T6: Advances in audio anti-spoofing and deepfake detection using graph neural networks and self-supervised learning.

Jee-weon Jung (Naver corporation, Korea / Carnegie Mellon University, USA), Hye-jin Shim (University of Finland, Finland), Hemlata Tak (EURECOM, France) and Xin Wang (National Institute of Informatics, Japan)

This tutorial will delve into the latest advances in audio anti-spoofing and audio deepfake detection, driven by the application of graph neural networks and self-supervised learning. We will provide a comprehensive overview of the latest state-of-the-art techniques, including in-depth analysis and hands-on coding demonstrations. By attending this tutorial, participants will gain a thorough understanding of state-of-the-art audio anti-spoofing models and will be knowledgeable enough to experiment with these models and leverage them as future baselines.

T7: Navigating the Evolving Landscape of Conversational AI for Digital Health: From Yesterday to Tomorrow

Tulika Saha (University of Liverpool, United Kingdom), Abhisek Tiwari (Indian Institute of Technology Patna, India) and Sriparna Saha (Indian Institute of Technology Patna, India)

In the past few years, dozens of surveys have revealed a scarcity of healthcare professionals, particularly psychiatrists, limiting access to healthcare for severely ill individuals. With the motivation of efficiently utilizing doctors’ time and providing an accessible platform for early diagnosis, clinical assistance using artificial intelligence is gaining immense popularity and demand in both research and industry communities. As a result, telemedicine has grown substantially in recent years, particularly since the COVID outbreak. The tutorial aims to present a comprehensive overview of the use of conversational agents in healthcare, including recent advancements and future prospects. The tutorial will also provide a demonstration of our newly developed virtual disease diagnosis assistant.
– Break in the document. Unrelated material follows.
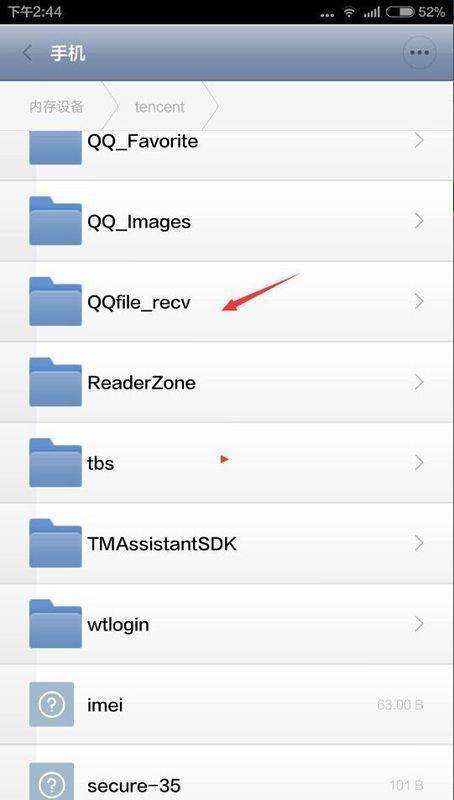Image resolution: width=454 pixels, height=800 pixels.
Task: Click the chevron on TMAssistantSDK row
Action: [419, 543]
The tutorial has been crafted with fundamentals to advanced concepts in mind, which makes it beneficial for researchers who are beginners or experts.


T8: Opensource tools for automatic speech recognition with Lhotse and Icefall: Training efficient transducers with large data

Fangjun Kuang (Xiaomi, China) Matthew Wiesner (John Hopkins University, USA), Piotr Zelasko (Meaning, USA), Desh Raj (John Hopkins University, USA), Dan Povey (Xiaomi, China) and Sanjeev Khudanpur (John Hopkins University, USA)

The focus of this tutorial is on the new features in Lhotse and Icefall such as: efficient algorithms and architectures that enable fast and memory-efficient training of Transducers, even in academic environments using modest GPU resources; novel fast decoding algorithms; sequential data storage and I/O to enable easy storage and processing of large corpora (>30,000 hrs); new Lhotse workflows with Whisper and Wav2Vec2.0, new ASR recipes focusing on corpora with 5000+ hrs of speech, and demonstrating how Lhotse can be used to support full-stack speech processing with blind source separation in multi- talker multi-microphone recordings. Finally, we present a new ASR server framework in Python, called Sherpa,10that supports both streaming and non- streaming recognition. We hope this tutorial will encourage the wider community, including industrial and academic researchers, to develop and deploy full-stack, Transducer based ASR solutions trained on large corpora such as the Gigaspeech, or SPGI Speech corpora.